Your objective :: How many lines in the rows below contain the word "checkbox"? Reply with the number only.

Data for this task ::
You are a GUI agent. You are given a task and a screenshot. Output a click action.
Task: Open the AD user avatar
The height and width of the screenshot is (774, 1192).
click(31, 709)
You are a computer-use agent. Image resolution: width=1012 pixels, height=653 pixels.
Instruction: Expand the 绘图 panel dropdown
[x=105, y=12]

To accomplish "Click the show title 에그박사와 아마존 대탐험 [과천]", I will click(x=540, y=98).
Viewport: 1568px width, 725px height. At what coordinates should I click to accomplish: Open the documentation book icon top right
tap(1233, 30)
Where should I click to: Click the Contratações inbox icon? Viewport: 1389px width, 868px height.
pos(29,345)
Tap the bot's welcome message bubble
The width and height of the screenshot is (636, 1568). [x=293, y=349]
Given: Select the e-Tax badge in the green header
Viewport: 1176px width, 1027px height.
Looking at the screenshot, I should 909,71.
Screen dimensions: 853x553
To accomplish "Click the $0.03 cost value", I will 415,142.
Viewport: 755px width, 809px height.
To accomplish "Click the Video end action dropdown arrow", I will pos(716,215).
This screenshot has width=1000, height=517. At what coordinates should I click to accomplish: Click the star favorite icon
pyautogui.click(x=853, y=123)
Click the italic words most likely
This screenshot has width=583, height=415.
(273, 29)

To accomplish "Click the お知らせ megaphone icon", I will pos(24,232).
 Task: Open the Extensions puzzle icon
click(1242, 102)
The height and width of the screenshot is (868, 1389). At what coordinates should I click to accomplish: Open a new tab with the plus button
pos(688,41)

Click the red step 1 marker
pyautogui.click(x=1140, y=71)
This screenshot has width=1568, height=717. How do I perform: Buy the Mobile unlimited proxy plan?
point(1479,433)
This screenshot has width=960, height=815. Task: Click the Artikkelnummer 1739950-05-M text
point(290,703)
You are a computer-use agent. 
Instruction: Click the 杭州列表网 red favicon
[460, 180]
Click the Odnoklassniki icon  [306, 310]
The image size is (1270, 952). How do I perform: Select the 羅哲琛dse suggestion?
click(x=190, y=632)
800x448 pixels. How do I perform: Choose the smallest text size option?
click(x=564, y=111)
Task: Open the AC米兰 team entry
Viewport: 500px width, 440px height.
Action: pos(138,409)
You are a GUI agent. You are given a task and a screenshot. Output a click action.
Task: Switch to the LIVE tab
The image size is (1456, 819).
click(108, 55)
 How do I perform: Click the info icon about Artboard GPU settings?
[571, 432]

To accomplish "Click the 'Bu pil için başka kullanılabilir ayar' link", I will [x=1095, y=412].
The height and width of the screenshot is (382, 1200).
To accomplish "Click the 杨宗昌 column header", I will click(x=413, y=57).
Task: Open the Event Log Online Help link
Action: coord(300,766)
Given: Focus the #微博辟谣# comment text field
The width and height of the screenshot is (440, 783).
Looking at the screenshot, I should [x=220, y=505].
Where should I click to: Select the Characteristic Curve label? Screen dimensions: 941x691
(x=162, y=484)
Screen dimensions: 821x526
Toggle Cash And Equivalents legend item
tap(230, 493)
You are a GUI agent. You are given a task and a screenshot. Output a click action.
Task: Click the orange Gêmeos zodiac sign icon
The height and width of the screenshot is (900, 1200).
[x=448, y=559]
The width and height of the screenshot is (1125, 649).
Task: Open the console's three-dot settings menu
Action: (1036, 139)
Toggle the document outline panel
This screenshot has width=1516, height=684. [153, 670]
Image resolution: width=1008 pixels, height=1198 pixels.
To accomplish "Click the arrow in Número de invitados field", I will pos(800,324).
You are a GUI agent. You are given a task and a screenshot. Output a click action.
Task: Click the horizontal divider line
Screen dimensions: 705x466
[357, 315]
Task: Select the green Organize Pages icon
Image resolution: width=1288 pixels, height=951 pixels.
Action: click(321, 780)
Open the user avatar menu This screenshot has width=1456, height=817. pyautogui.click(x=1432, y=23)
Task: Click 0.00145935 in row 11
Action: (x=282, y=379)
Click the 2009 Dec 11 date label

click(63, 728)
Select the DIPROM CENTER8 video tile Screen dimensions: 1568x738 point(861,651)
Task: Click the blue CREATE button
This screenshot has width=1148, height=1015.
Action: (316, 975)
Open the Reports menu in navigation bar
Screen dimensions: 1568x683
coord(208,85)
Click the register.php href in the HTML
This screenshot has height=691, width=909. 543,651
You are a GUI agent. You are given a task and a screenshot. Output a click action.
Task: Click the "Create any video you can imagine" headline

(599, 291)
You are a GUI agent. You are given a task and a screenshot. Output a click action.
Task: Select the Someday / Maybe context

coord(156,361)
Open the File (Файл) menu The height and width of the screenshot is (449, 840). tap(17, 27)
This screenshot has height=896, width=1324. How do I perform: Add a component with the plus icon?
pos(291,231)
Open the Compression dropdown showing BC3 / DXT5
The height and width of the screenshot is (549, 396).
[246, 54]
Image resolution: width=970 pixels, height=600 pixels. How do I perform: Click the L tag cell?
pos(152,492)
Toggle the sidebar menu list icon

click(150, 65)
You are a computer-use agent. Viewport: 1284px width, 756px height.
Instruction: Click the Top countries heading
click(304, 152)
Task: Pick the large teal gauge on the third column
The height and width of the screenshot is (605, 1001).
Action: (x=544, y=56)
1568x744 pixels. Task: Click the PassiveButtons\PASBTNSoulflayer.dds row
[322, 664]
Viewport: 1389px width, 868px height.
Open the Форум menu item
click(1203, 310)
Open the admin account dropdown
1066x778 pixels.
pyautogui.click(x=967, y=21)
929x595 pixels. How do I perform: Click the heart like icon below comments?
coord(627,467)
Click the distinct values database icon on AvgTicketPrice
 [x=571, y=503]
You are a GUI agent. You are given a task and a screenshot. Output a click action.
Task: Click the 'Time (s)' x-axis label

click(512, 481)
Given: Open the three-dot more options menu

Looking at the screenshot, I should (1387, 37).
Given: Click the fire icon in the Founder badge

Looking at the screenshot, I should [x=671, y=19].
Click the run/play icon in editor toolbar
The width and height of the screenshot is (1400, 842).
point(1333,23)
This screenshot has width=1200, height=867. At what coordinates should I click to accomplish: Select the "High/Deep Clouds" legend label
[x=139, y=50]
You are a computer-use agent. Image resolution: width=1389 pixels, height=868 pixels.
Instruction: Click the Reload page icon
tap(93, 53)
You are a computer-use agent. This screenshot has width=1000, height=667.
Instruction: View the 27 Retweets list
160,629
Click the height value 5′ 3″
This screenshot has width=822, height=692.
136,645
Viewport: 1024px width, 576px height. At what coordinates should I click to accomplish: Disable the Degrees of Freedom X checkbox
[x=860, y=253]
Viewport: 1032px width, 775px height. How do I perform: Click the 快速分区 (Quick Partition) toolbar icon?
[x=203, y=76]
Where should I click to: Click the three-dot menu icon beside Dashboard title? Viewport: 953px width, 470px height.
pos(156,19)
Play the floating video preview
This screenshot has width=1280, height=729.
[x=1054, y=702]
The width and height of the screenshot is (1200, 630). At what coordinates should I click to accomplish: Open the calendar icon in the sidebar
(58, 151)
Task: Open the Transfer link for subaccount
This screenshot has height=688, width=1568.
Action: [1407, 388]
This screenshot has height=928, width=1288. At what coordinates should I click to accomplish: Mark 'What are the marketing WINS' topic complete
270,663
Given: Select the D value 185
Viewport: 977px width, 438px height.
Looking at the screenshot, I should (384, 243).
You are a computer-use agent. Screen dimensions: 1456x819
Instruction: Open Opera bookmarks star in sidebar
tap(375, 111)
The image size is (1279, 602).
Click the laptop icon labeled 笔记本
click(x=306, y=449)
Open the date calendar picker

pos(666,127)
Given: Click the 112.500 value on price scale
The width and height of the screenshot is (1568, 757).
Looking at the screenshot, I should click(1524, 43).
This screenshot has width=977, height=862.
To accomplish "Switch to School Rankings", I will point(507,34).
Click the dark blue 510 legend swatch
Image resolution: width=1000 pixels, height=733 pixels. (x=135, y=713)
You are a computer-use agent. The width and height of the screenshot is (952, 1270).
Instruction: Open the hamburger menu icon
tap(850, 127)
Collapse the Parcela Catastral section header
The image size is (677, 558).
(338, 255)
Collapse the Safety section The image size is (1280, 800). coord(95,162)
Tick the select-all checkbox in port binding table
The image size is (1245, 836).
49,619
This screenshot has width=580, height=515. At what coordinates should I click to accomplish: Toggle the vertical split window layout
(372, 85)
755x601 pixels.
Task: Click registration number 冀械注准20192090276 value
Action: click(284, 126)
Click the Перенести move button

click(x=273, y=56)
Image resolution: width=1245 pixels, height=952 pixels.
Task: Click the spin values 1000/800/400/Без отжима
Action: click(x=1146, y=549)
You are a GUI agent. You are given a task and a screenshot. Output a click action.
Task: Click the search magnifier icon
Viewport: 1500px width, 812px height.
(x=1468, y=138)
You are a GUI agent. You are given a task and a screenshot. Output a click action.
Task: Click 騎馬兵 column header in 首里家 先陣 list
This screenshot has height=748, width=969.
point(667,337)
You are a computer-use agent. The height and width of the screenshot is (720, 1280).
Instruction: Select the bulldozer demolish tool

Written response :: 2